DOCUMENT TEXT:

^^^^

India

Chambers's Encyclopaedia, Volume 6: Humber to Malta, p. 98

India, an extensive region of southern Asia, and next after China the most populous area in the world. It was celebrated during many ages for its riches and natural productions, its beautiful manufactures and costly merchandise, the magnificence of its sovereigns, and the early civilisation of its people. It possesses especial interest to British people from the imperial connection of its history with that of their own nation. It affords, too, the greatest market in the world for British textile manufactures, and a great field for the employment of British capital.

Nomenclature.—The name India comes to us, through the Romans, from the Greeks, who borrowed it from the Persians. The latter applied the name Hind to the dwellers in the basin of the Sindhu River, a Sanskrit name for the Indus. Sindhu, by the regular change of s into h, becomes Hind. The river is still called Sind; while the land is Hind. Officially, then, the country is Hind in the vernacular, and India in English. The national name Hindu is derived from Hind. Then from Hindu came the name Hindustan, which is only a province—viz. the region of the Jumna and the Ganges. This name has sometimes been applied to India as a whole, but this is quite erroneous.

Geographers write of Further India and Hither India. The former, lying eastward beyond the Malay Peninsula, is mostly in native hands, and partly under French protection. The latter is under British dominion, and is in legal phrase India. It was in 1877 proclaimed as the Indian empire. This article will refer only to the official India thus indicated. It will for method and condensation be divided into five parts—I. The Land; II. The People; III. The Government and the Military Defence; IV. The Civil Administration; V. The History.

I. THE LAND.

India is the central peninsula of southern Asia, and lies in 8° 4'—35° N. lat. and 67°—92° E. long. According to these limits, its length may be stated approximately at 1900 miles, and its breadth, reckoned along the parallel of 25° N. lat., at 1600 miles, with an area of at least 1,350,000 sq. m. But in round numbers the square miles contained in this area may be reckoned at one million and a half—inclusive of Burma. The natural boundaries of this vast region are, on the N., the range of the Himalaya Mountains, which separates it from Tartary, China, and Tibet; on the W. the Suliman Mountains, dividing it from Afghanistan and Beluchistan; on the SW. and S. the Arabian Sea and the Indian Ocean; on the E. the hill-ranges which border upon Burma, and the Bay of Bengal. From the mouths of the Brahmaputra on the eastern side, and of the Indus on the western side, the two coasts, east and west, incline towards the same point, and meet at Cape Comorin, thus producing the form of an inverted triangle. The two sides of the triangle have together a coastline of about 2000 miles. Thus southern and central, or as it may be called peninsular India, is from its extent of seaboard a maritime country. It is northern India only that has a continental character.

^^^^

Entries on target coordinates

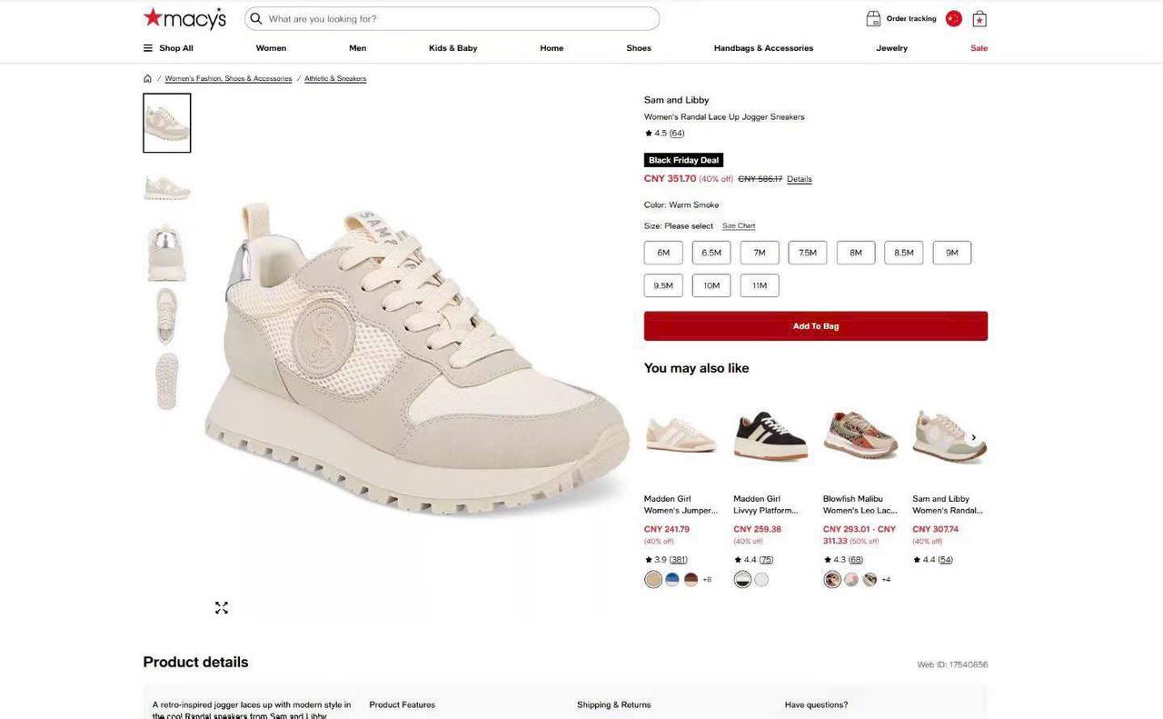This screenshot has height=719, width=1163.
Task: Select blue swatch for Madden Girl Jumper
Action: pyautogui.click(x=672, y=579)
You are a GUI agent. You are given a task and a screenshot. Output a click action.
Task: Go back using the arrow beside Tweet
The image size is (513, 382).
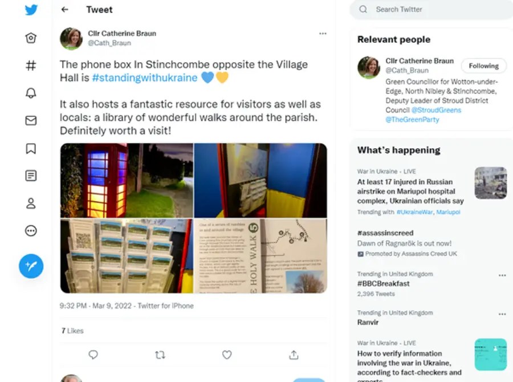(65, 10)
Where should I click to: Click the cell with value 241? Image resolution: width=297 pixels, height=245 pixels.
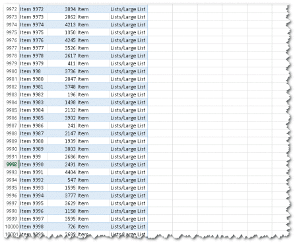click(x=62, y=125)
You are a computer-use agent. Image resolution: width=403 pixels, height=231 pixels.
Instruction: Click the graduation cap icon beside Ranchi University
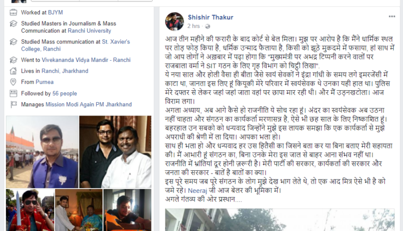13,24
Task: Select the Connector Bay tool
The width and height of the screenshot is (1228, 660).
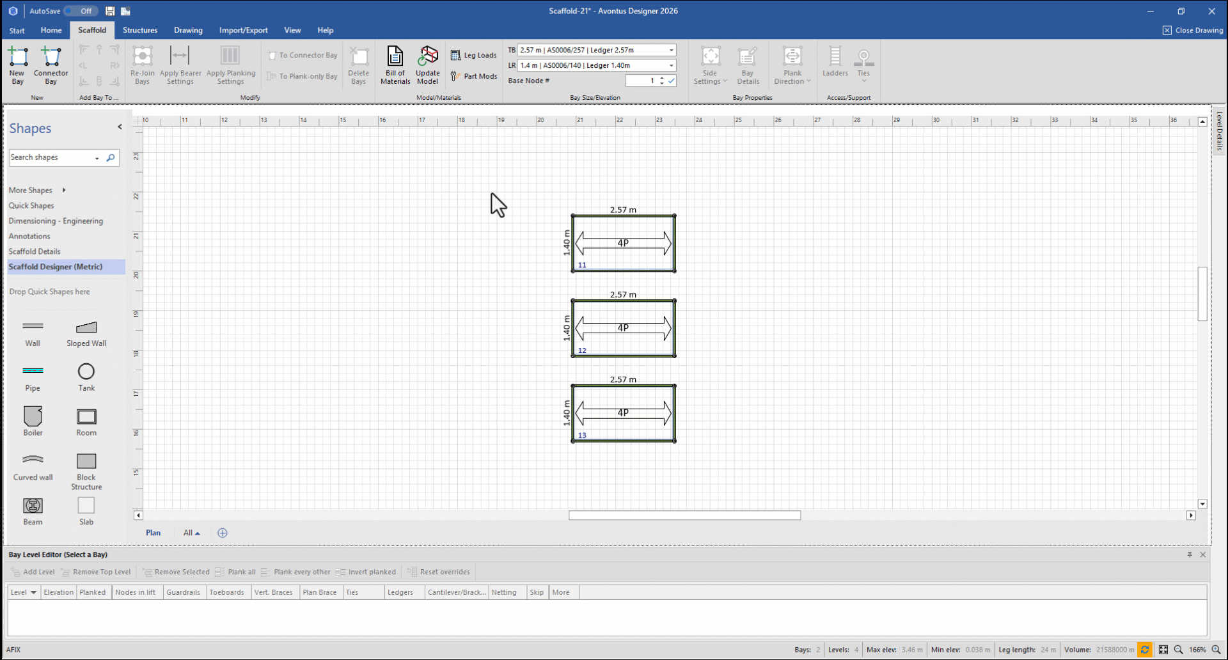Action: pos(51,65)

^^^^

GOAL: Reproduce the encyclopedia entry on India between "Geographers write of" and "I. THE LAND.", inclusive. The data were taken from a source other than the encyclopedia entry on India.

RESPONSE TO THIS TASK:
Geographers write of Further India and Hither India. The former, lying eastward beyond the Malay Peninsula, is mostly in native hands, and partly under French protection. The latter is under British dominion, and is in legal phrase India. It was in 1877 proclaimed as the Indian empire. This article will refer only to the official India thus indicated. It will for method and condensation be divided into five parts—I. The Land; II. The People; III. The Government and the Military Defence; IV. The Civil Administration; V. The History.

I. THE LAND.